Authored by liaolucy on Jan 18 2023, 6:23 PM.

Details

Diff Detail

Event Timeline

liaolucy created this revision.Jan 18 2023, 6:23 PM
Herald added a project: Restricted Project. · View Herald TranscriptJan 18 2023, 6:23 PM
liaolucy requested review of this revision.Jan 18 2023, 6:23 PM
liaolucy updated this revision to Diff 490352.Jan 18 2023, 6:25 PM

Update, we can see the diff of testcases.
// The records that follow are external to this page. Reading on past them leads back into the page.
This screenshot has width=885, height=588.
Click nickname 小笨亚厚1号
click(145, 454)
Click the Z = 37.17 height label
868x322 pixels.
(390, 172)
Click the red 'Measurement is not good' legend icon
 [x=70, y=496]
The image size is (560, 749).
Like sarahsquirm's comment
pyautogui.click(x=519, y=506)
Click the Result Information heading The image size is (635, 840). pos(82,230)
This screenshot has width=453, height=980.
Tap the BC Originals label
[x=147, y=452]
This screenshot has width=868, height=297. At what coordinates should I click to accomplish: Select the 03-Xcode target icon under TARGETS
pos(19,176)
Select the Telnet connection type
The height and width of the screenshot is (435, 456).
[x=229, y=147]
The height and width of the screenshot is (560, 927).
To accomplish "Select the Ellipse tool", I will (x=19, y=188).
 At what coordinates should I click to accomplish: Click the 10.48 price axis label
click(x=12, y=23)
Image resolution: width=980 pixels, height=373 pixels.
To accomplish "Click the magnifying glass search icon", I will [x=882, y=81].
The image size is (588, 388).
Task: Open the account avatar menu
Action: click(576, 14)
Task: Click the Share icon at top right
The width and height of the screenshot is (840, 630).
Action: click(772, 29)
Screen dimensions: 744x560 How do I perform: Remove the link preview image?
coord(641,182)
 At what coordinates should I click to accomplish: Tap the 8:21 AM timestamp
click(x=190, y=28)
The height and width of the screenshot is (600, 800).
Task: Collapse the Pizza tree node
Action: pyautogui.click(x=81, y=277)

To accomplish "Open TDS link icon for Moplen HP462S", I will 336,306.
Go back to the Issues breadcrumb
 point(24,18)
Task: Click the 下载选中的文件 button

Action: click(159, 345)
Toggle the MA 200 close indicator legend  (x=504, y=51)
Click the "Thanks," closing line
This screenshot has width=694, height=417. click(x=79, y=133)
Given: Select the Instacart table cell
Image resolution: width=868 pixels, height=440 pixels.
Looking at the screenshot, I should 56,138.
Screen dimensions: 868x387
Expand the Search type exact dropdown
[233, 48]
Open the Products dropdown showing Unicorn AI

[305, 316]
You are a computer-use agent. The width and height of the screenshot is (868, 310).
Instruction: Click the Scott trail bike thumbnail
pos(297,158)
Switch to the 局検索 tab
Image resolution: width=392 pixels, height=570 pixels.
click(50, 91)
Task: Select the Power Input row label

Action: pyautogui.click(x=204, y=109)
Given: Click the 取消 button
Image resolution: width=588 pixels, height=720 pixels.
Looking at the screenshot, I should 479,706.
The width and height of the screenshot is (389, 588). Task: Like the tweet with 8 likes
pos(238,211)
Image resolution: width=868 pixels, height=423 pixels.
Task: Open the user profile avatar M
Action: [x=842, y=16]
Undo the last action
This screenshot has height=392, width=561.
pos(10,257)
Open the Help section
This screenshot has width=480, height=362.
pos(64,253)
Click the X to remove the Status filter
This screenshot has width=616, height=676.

asb added a comment.Jan 19 2023, 5:12 AM

Thanks for this! We typically add CHECK lines for both RV32 and RV64, and I think it would be worth doing here. I did look at this before, but held off as it seemed to cause a regression on one of the SystemZ test cases and I didn't have a chance to look at it.

Trying now, it looks like that's only currently the case on optbranch_64 with RV32 - I don't know if you've looked at that regression at all?

It might be worth grabbing the optbranch_32 test case from SystemZ as well to expand the test coverage.

liaolucy updated this revision to Diff 491212.EditedJan 22 2023, 4:48 PM
  1. grabbing the optbranch_32 test case from SystemZ
  2. add CHECK lines for RV32
  1. optbranch_64 with RV32 has regression,thanks Alex. I don't have a solution for the regression now. Any suggestions?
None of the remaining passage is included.